From the first record through the last, copy each one exactly.
»»
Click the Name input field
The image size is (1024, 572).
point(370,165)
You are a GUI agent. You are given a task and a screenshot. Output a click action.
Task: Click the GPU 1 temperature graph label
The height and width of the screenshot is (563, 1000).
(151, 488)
««
### [Reply to the task]
Click the Name input field
The image size is (1024, 572).
point(370,165)
You are a GUI agent. You are given a task and a screenshot. Output a click action.
Task: Click the GPU 1 temperature graph label
The height and width of the screenshot is (563, 1000).
(151, 488)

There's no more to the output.